**Excerpt provided:**
◆ ◆ ◆
What we should pay attention to here is the definition of a handful of variables at the very beginning. Some are already obvious, like xi, xa and the like, and some will become clear in the second part. Now, the plotting takes place here

reset

unset key

set macro

set xrange [xi:xa]

set yrange [yi:ya]

set tics out nomirror

set palette rgbformulae 33,13,10

eps = 0.05

g(x,y)=(((x > xl && x < xh && y > yl && y < yh) ? (x0 = x, y0 = y) : 1), 1/0)

f(x,y) = ((x-x0)*(x-x0)+(y-y0)*(y-y0)*xtoy*xtoy > eps ? y : 1/0)

lab(x,y) = ( (x == x0 && y == y0) ? stringcolumn(3) : "")

ZERO = "x0 = xi - (xa-xi), y0 = yi - (ya-yi), b = b+1"

SEARCH = "filename index b using 1:(g($1,$2))"

PLOT = "filename index b using 1:(f($1,$2)) with lines lt -1 lw 1"

LABEL = "filename index b using 1:2:(lab($1,$2)) with labels"

b = 0

plot 'test.dat' with image, \

@SEARCH, @PLOT, @LABEL, @ZERO, \

@SEARCH, @PLOT, @LABEL, @ZERO, \

@SEARCH, @PLOT, @LABEL, @ZERO, \

@SEARCH, @PLOT, @LABEL, @ZERO, \

@SEARCH, @PLOT, @LABEL, @ZERO, \

@SEARCH, @PLOT, @LABEL, @ZERO, \

@SEARCH, @PLOT, @LABEL, @ZERO, \

@SEARCH, @PLOT, @LABEL, @ZERO, \

@SEARCH, @PLOT, @LABEL, @ZERO, \

@SEARCH, @PLOT, @LABEL, @ZERO, \

@SEARCH, @PLOT, @LABEL, @ZERO, \

@SEARCH, @PLOT, @LABEL

A bit convoluted, isn't it? OK, we will walk through the script, line by line.
◆ ◆ ◆
(Entries on locating words and elements)
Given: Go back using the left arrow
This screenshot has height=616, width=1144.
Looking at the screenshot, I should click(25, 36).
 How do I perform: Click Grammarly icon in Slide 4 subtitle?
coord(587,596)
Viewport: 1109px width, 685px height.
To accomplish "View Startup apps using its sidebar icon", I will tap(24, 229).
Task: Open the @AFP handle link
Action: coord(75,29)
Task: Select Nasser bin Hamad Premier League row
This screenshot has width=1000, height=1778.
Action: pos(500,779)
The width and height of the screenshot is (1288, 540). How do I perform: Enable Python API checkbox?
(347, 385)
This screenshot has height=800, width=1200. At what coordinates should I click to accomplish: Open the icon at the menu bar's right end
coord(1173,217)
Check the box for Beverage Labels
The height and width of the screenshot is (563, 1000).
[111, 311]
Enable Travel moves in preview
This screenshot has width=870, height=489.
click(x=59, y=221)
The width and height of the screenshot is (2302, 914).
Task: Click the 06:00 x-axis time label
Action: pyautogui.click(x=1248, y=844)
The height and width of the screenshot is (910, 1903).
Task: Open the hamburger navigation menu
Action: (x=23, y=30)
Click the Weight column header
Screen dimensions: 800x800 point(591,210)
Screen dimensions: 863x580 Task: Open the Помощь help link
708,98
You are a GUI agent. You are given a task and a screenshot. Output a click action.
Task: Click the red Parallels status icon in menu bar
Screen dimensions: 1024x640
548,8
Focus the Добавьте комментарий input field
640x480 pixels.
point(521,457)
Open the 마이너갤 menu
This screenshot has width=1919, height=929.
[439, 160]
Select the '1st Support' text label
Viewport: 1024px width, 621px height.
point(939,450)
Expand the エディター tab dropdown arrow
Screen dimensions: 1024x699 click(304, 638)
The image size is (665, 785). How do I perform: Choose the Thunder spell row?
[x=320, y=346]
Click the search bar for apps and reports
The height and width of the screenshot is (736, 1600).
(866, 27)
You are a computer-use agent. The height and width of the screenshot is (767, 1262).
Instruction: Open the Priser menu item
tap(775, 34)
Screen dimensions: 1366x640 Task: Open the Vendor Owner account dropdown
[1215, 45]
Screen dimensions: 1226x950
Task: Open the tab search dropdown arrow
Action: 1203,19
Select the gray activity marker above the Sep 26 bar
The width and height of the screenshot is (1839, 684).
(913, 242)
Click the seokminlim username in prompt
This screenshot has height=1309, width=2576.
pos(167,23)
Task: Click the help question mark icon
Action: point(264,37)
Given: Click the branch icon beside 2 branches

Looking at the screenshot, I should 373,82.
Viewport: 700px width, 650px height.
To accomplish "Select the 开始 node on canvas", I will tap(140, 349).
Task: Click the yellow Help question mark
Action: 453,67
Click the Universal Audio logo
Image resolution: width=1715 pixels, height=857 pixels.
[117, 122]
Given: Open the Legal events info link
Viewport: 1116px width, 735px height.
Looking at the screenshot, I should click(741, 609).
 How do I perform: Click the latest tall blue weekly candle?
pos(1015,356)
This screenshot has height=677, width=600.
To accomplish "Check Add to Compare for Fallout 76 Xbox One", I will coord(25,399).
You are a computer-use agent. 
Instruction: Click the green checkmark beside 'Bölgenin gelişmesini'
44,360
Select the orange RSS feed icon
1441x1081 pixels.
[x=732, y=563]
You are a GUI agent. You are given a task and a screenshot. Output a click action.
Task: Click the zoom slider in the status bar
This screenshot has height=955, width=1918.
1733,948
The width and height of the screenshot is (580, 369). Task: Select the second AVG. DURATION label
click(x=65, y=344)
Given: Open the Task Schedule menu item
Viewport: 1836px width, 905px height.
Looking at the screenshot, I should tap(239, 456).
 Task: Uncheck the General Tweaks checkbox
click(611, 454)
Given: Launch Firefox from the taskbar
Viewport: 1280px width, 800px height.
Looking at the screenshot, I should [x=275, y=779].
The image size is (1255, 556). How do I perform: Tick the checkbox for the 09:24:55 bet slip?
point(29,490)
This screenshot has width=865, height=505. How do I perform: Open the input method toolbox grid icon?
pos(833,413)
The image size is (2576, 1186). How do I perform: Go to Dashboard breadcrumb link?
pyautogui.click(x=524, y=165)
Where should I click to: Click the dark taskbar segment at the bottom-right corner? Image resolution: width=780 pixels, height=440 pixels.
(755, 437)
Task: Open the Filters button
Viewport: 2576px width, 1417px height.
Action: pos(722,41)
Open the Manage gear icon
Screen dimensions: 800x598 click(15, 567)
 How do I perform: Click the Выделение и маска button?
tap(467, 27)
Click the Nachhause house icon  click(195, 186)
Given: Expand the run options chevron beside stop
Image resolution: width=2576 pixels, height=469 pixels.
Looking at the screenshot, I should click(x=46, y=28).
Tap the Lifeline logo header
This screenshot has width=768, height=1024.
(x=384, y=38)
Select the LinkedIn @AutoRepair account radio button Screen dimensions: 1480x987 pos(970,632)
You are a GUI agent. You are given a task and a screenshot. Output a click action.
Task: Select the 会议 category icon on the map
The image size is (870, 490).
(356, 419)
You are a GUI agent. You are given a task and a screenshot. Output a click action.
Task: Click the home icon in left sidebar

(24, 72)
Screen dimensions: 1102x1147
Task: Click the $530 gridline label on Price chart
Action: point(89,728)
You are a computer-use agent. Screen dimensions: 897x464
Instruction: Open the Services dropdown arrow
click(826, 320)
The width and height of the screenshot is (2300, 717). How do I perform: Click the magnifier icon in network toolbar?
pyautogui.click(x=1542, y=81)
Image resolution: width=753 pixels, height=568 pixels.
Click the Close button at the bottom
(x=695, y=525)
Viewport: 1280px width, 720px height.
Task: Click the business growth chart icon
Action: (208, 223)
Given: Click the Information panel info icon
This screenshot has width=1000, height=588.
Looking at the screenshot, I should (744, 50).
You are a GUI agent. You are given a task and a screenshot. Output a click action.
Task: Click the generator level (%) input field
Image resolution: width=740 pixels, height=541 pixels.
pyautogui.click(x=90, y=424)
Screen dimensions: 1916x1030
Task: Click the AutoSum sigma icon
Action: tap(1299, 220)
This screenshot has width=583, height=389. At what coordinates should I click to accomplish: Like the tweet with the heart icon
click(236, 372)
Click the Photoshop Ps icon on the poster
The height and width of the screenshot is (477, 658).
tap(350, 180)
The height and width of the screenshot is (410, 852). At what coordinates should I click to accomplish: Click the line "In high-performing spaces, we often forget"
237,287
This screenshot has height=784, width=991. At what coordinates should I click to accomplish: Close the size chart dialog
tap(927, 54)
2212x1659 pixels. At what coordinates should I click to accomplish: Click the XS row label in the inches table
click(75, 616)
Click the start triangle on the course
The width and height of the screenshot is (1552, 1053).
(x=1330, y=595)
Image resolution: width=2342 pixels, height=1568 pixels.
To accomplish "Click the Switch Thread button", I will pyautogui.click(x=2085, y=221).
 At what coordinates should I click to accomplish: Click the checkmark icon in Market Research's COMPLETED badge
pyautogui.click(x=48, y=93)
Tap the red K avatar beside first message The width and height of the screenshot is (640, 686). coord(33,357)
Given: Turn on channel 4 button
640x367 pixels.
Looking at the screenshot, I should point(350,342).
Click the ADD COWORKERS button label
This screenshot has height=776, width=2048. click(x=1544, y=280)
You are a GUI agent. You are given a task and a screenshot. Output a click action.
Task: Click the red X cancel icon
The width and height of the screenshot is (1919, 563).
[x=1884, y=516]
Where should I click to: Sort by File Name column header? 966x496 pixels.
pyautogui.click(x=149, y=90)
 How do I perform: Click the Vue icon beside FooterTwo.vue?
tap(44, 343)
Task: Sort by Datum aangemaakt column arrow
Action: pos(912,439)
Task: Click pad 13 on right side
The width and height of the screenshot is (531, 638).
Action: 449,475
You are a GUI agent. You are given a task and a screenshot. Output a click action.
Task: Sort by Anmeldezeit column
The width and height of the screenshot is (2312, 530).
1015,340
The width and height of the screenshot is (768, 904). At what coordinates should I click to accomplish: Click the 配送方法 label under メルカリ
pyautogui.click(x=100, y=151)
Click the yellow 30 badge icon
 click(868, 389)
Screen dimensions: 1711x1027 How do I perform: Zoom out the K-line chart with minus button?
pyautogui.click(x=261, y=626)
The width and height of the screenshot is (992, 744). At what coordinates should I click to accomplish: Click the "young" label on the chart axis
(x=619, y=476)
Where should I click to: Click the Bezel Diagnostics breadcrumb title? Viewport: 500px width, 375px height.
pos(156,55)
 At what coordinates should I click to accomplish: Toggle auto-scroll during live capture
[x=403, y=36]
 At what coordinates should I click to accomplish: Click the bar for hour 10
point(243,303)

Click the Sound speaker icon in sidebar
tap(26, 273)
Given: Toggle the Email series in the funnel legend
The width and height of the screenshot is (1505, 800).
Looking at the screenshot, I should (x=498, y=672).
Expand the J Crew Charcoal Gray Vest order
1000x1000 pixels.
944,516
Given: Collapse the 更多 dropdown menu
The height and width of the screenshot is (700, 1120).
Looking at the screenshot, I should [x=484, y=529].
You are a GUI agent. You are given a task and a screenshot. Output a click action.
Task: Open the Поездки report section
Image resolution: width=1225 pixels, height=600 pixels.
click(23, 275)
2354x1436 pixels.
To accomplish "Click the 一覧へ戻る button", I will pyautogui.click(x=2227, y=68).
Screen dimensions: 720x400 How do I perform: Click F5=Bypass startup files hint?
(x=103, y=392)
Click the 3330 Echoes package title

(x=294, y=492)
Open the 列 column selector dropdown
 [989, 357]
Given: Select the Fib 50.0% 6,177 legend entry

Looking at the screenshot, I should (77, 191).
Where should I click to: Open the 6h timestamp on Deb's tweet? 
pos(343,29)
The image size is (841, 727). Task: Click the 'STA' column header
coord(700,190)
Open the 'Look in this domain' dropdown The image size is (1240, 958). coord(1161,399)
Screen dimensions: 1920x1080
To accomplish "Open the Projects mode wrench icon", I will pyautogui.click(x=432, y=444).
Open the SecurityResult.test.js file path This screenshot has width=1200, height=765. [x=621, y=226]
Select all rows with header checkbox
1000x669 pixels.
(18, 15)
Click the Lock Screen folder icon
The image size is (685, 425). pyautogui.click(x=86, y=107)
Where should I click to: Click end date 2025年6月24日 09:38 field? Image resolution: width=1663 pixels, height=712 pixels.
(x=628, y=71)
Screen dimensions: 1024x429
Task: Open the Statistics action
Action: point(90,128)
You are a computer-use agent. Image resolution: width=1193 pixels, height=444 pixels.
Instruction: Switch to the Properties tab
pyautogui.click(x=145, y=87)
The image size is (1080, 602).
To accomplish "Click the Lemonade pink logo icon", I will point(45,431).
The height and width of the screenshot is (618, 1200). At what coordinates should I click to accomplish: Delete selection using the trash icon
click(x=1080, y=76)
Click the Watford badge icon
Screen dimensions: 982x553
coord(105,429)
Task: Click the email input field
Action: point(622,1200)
◆ ◆ ◆
Transcribe the passage from the plotting-script excerpt, starting at "set yrange [yi:ya]" and ending at "y0 = y) : 1), 1/0)".

**Reply to the exercise:**
set yrange [yi:ya]

set tics out nomirror

set palette rgbformulae 33,13,10

eps = 0.05

g(x,y)=(((x > xl && x < xh && y > yl && y < yh) ? (x0 = x, y0 = y) : 1), 1/0)